I imagine the update cycle in Kangaroo could be broken to solve every node separately. Looking forward to the next iteration…
Daniel
Mostapha
Hi Daniel,
Do you have any idea how to do the same for the current GH components. “Exposure”, for instance, should use sort of ray-tracing method and the grids potentially could be allocated on different cpu’s. Have you ever tried something similar…
Thanks,
Mostapha
Daniel
Hi Mostapha,
This was more a ‘proof of concept’ to demonstrate the sort of performance gains we can expect in the future, rather than something I have been using in practice. Having said that, if you were desperate it would be possible to do a similar thing with other Grasshopper components. To do it with the Exposure component, you would first have to rewrite the exposure component into a C# / VB script. Then you would take the script and identify the parts that can be multi-threaded (as you guessed, there is probably a for-loop running through each ray which could be multithreaded). However there is no guarantee the functions you are using in Rhino will be thread-safe so it might all come crashing down in the end.
Daniel
Mostapha
Hi Daniel,
Thank you for the reply. To re-write the exposure component from the scratch is above my head. I assume there should be ways to decode the component and get the concept though. I’ll give it a try soon.
Mostapha
Daniel
Hi Mostapha,
One way to get started would be to try to use standard Grasshopper components to recreate the functionality of the Exposure component. That way you could mockup the logic of the exposure component, and once it is all working, transfer it to C#/VB.
Daniel

JOB A: In the forum thread, why might a multi-threaded version of the Exposure component end up crashing? Answer in one to three sentences.
The rows that come next have no connection to the thread.

DATASET CONTENT:
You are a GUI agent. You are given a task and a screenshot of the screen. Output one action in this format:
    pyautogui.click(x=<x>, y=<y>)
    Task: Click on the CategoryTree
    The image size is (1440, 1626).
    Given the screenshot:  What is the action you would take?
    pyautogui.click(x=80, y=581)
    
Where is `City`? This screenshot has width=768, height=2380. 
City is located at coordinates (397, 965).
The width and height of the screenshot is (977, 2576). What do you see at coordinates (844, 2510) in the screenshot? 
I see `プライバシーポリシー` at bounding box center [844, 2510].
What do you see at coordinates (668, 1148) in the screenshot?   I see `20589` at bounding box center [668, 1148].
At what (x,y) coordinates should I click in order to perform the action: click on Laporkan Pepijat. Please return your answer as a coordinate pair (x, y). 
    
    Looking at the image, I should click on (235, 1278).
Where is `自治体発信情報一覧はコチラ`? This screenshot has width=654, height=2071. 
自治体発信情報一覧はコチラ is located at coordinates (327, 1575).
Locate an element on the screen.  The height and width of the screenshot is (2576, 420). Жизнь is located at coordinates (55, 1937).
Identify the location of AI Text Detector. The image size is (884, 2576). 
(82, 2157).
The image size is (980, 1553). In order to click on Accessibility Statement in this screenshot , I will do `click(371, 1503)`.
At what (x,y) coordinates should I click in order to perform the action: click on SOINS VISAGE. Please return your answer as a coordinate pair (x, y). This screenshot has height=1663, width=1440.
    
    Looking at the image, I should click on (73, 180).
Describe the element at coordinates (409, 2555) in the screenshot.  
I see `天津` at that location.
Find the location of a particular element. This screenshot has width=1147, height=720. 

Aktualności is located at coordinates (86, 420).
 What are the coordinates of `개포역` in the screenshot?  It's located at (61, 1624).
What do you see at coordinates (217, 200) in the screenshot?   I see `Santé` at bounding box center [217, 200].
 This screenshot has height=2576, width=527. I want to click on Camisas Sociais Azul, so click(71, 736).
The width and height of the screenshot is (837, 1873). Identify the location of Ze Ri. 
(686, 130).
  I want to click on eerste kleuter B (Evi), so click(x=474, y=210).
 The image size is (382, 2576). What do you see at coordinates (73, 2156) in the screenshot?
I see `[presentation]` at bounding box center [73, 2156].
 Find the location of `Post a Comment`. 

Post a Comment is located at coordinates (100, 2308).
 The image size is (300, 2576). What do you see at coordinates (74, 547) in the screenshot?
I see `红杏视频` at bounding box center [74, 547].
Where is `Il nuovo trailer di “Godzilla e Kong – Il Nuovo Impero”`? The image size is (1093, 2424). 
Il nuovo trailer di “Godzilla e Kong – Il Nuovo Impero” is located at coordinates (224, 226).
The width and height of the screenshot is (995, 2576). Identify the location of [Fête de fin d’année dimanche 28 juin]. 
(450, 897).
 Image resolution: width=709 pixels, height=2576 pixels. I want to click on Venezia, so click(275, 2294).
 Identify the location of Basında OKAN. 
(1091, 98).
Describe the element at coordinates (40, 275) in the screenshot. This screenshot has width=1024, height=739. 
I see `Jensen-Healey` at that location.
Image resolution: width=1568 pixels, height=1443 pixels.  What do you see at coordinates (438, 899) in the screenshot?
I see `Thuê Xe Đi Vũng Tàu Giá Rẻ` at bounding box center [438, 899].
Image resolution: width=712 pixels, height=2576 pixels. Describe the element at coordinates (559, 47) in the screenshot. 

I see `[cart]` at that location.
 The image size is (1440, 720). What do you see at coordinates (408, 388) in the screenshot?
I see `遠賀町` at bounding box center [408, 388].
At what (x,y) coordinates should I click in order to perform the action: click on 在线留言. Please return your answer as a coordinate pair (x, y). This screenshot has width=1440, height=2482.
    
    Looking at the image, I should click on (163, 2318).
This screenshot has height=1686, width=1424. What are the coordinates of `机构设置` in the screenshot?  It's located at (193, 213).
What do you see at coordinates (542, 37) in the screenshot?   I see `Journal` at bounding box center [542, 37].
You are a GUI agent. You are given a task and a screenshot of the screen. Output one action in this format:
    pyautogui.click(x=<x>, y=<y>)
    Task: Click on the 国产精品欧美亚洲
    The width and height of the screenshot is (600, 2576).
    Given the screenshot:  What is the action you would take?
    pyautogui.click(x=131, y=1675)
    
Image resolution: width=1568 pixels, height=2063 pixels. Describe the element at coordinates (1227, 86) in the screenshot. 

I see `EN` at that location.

JOB B: Please duplicate the rows, beginning at the line that has "is (1093, 2424)." and stopping after the line that has "center [408, 388].".

EXPECTED OUTPUT A: The Rhino functions used in the script are not guaranteed to be thread-safe, so running them across multiple threads might make everything come crashing down.

EXPECTED OUTPUT B:
Where is `Il nuovo trailer di “Godzilla e Kong – Il Nuovo Impero”`? The image size is (1093, 2424). 
Il nuovo trailer di “Godzilla e Kong – Il Nuovo Impero” is located at coordinates (224, 226).
The width and height of the screenshot is (995, 2576). Identify the location of [Fête de fin d’année dimanche 28 juin]. 
(450, 897).
 Image resolution: width=709 pixels, height=2576 pixels. I want to click on Venezia, so click(275, 2294).
 Identify the location of Basında OKAN. 
(1091, 98).
Describe the element at coordinates (40, 275) in the screenshot. This screenshot has width=1024, height=739. 
I see `Jensen-Healey` at that location.
Image resolution: width=1568 pixels, height=1443 pixels.  What do you see at coordinates (438, 899) in the screenshot?
I see `Thuê Xe Đi Vũng Tàu Giá Rẻ` at bounding box center [438, 899].
Image resolution: width=712 pixels, height=2576 pixels. Describe the element at coordinates (559, 47) in the screenshot. 

I see `[cart]` at that location.
 The image size is (1440, 720). What do you see at coordinates (408, 388) in the screenshot?
I see `遠賀町` at bounding box center [408, 388].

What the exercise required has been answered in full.